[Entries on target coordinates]
==========

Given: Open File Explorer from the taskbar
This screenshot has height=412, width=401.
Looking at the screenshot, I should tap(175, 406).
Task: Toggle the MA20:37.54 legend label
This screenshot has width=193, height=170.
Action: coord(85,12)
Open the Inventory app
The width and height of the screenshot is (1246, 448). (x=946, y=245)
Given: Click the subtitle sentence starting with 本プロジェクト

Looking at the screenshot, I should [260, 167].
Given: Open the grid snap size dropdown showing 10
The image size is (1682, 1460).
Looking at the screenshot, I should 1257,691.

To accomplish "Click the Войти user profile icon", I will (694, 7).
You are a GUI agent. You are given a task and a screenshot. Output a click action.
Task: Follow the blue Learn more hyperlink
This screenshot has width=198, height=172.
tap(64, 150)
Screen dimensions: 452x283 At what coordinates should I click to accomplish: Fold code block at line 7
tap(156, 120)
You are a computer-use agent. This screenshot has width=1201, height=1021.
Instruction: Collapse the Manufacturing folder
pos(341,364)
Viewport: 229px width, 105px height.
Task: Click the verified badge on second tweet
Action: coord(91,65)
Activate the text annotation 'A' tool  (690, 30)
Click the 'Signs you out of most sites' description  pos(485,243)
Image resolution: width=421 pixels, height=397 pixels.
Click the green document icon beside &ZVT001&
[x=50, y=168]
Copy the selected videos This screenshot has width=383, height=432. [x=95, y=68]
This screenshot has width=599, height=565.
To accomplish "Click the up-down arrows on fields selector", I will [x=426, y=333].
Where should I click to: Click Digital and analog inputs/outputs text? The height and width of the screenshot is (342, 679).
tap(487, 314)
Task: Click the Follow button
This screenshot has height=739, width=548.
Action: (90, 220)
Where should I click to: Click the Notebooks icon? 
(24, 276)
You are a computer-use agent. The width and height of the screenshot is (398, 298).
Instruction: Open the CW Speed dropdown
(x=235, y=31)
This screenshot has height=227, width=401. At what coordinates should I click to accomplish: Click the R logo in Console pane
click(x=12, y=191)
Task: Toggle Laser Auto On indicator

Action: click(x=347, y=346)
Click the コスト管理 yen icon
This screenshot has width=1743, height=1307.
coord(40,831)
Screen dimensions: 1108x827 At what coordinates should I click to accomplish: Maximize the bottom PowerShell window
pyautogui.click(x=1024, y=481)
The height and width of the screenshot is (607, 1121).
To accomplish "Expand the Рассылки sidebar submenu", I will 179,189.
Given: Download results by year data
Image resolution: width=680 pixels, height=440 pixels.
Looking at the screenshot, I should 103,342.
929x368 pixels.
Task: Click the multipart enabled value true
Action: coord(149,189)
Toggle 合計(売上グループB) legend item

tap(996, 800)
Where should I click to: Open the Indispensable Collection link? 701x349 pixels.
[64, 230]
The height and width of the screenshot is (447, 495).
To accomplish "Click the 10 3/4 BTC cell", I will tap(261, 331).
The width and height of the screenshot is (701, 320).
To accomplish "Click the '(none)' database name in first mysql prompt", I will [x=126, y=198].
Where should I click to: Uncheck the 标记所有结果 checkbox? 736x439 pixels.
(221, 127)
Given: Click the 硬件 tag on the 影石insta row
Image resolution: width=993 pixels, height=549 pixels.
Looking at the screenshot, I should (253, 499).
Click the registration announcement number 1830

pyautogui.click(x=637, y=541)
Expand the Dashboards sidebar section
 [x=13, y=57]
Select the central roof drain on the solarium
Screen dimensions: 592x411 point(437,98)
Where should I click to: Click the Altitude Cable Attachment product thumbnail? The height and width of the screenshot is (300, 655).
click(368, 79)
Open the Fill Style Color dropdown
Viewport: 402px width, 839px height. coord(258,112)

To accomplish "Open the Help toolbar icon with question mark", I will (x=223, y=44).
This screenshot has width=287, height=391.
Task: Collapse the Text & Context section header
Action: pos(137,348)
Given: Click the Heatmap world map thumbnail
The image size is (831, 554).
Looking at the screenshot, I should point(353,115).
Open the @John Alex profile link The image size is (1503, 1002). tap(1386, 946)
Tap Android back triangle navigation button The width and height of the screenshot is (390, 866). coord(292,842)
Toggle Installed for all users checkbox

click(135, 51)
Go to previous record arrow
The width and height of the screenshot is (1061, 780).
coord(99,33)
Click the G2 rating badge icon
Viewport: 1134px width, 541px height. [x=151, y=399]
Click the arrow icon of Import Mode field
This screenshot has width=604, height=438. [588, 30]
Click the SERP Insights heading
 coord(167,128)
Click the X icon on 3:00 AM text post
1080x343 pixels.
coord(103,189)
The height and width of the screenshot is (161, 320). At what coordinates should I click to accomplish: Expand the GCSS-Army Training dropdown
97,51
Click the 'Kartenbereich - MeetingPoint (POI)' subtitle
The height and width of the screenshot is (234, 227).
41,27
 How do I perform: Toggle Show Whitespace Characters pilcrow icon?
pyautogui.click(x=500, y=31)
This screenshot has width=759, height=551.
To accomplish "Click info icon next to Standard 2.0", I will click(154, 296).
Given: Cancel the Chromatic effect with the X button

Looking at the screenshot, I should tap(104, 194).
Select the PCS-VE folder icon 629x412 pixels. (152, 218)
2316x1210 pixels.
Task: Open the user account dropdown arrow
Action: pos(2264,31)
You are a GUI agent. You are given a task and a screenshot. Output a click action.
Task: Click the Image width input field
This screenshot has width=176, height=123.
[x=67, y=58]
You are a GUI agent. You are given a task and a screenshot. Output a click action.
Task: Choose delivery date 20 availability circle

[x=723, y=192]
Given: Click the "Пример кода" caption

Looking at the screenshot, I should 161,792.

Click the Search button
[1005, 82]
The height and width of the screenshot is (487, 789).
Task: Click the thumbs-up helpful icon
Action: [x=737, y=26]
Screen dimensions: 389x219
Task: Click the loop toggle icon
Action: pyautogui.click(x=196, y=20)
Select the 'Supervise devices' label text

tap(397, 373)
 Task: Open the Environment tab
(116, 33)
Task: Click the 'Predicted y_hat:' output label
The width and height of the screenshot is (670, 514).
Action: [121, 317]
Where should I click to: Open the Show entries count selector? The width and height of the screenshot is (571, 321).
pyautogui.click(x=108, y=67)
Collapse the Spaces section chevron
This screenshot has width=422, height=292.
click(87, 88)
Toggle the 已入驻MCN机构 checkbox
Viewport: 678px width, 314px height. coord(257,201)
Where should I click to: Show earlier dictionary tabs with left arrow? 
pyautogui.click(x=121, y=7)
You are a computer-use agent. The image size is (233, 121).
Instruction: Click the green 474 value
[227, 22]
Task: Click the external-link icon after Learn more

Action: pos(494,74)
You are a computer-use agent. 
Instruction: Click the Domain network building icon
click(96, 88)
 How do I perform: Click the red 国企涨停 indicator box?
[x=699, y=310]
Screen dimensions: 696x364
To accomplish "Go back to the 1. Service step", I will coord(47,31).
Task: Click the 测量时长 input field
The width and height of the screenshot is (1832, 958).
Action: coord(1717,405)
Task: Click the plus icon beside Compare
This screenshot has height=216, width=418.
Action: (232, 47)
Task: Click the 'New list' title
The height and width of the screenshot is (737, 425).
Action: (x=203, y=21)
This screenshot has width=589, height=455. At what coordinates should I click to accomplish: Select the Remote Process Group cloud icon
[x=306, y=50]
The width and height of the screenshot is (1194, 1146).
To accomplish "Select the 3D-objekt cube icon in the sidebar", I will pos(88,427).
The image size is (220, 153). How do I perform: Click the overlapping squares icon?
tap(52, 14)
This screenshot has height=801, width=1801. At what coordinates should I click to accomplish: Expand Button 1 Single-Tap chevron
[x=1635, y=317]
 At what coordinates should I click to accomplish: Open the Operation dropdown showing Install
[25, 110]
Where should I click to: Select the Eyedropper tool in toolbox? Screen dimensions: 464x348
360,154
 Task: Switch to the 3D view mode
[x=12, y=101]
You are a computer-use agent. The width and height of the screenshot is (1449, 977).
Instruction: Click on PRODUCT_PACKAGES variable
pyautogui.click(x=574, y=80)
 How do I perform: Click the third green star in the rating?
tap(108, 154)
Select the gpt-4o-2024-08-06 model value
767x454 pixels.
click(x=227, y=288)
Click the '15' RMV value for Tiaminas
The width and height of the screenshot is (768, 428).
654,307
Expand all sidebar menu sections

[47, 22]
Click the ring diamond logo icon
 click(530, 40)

==========

What is expected: Rewrite the lines of the listing above, starting with the line containing "Tap Android back" and going on through the line containing "click(135, 51)", requests included, and offset every coordinate in the answers by adding 25 to it.

Result:
Tap Android back triangle navigation button The width and height of the screenshot is (390, 866). coord(317,867)
Toggle Installed for all users checkbox

click(160, 76)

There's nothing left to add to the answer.